Peterson's way of "sparing the world from pain and suffering" is to try and give each individual the conceptual tools deal with their own pain and suffering, because it can't be generalized beyond that. This approach is very obviously influenced from Peterson's background in clinical psychology, where his job is literally to help individual people who were suffering. He's not trying to "save people from themselves" he's trying to help people save themselves. Which is exactly what every single Game blogger (
including Vox) did during the manosphere era. Day mistakes this for some kind of Utopian ideal.
Meanwhile Owen claims that JBP views himself as a god who can stop genocide. Again, no: JBP believes the way to stop genocide is logos and commitment to truth. Society and its institutions (particularly universities) must be oriented toward truth and free discourse. Peterson doesn't promise anything utopian. He claims that FAILING to at LEAST maintain these basic values leads to tyranny and oppression. Also that these basic values are under direct assault and it's important to protect them and restore the universities that have been corrupted by ideologues.

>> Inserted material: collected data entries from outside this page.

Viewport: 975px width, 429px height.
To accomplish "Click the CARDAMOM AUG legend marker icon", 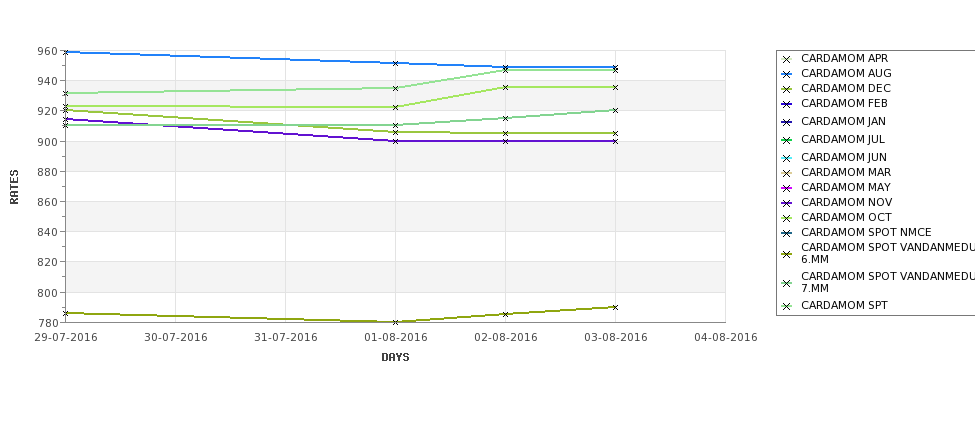I will [787, 74].
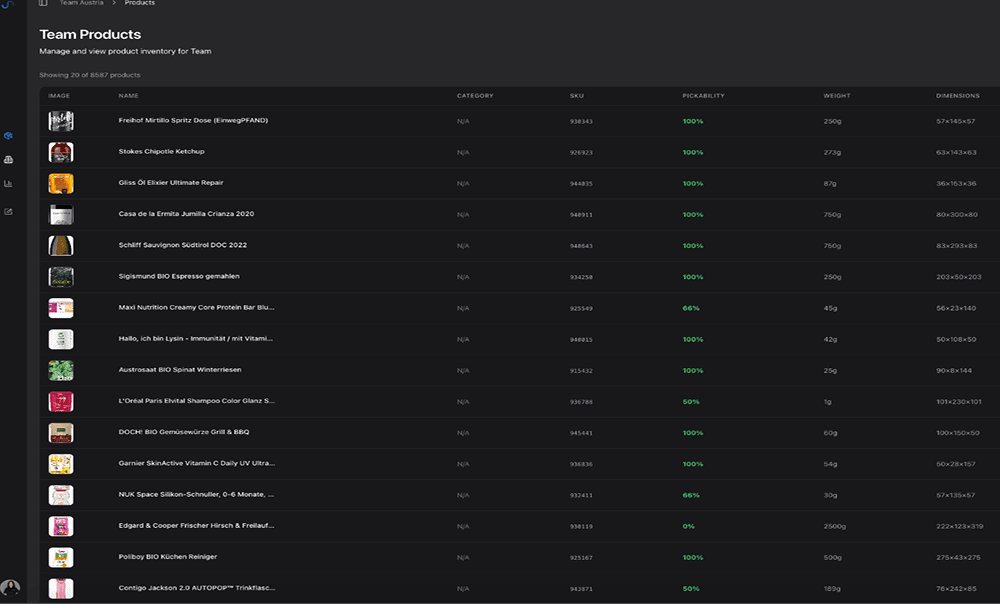Click the 0% pickability for Edgard & Cooper
The image size is (1000, 614).
[x=689, y=526]
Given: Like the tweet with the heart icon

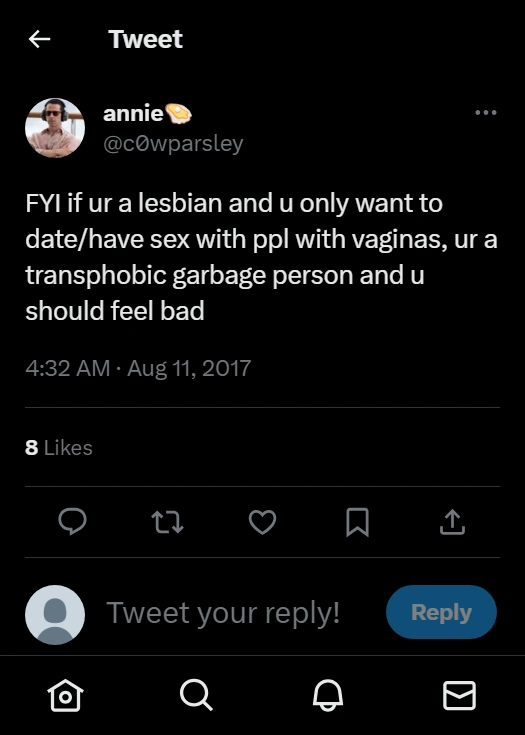Looking at the screenshot, I should (262, 522).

So yes, Vox and Owen make clear, logical points. Which would be fine if the premises were factually sound, but they aren't. The points appear simple due to lazy, inaccurate generalizations about Peterson and then hammering on (sometimes trite) points that Peterson probably wouldn't even disagree with, such as utopian idealism as a path to lies, deception, and ultimately more suffering.
Peterson is opposed to nationalism, yes. But that is a huge rabbit hole at this point because definitions of nationalism are starting to fluctuate. You have a tiny number of actual white supremacists, you have alt-right nationalists that want a racially pure ethno-states, you have moderates like Heartiste who think that a stable 80% would be fine, and you have people who just want to at least fucking close the floodgates and ease off on blatant racemixing propaganda before letting the chips fall where they may, and finally you just have people who don't give a shit at all about politics but just want to be able to talk about human genetics without tiptoeing around the subject of race. Those are all alt-right nationalists depending on who you talk to.
And importantly, most of those definitions aren't incompatible with individualism. You can argue (simplified) that only whites are capable of maintaining an individualistic society. Well fine, but being white doesn't guarantee a free and individualistic society, so you still need those values articulated and promoted, which is what JBP does. Very little of what Peterson promotes comes into direct conflict with Nationalism, except to the extent that some Nationalists really are fascist assholes who don't believe in freedom or western values and need to be kept far away from political power. And while Peterson tends to avoids addressing race directly, he doesn't avoid issues like the heritable IQ and the importance of IQ to success.
The problem with considering JBP "Controlled opposition" is that he's not controlled. He's just not direct opposition to globalism and never was nor did he pretend to be. He comments on it, tries to explain what he thinks he can explain, articulates what he thinks problems might be and leaves the rest up to you.
Richard Spencer is controlled opposition. The Daily Stormer is controlled opposition, in fact their tactic of libeling other conservatives to spread their extreme views has played directly into the hands of the left and insane anti-racists and makes life harder for everyone on the right even other nationalists. Those guys are useful idiots who are given prominence specifically because they play into leftist narratives and fear-mongering. The left and globalists are betting (probably accurately) that Spencer and Daily Stormer, like David Duke before them, will never appeal to more than a minority who will always be easily beatable when the chips are down.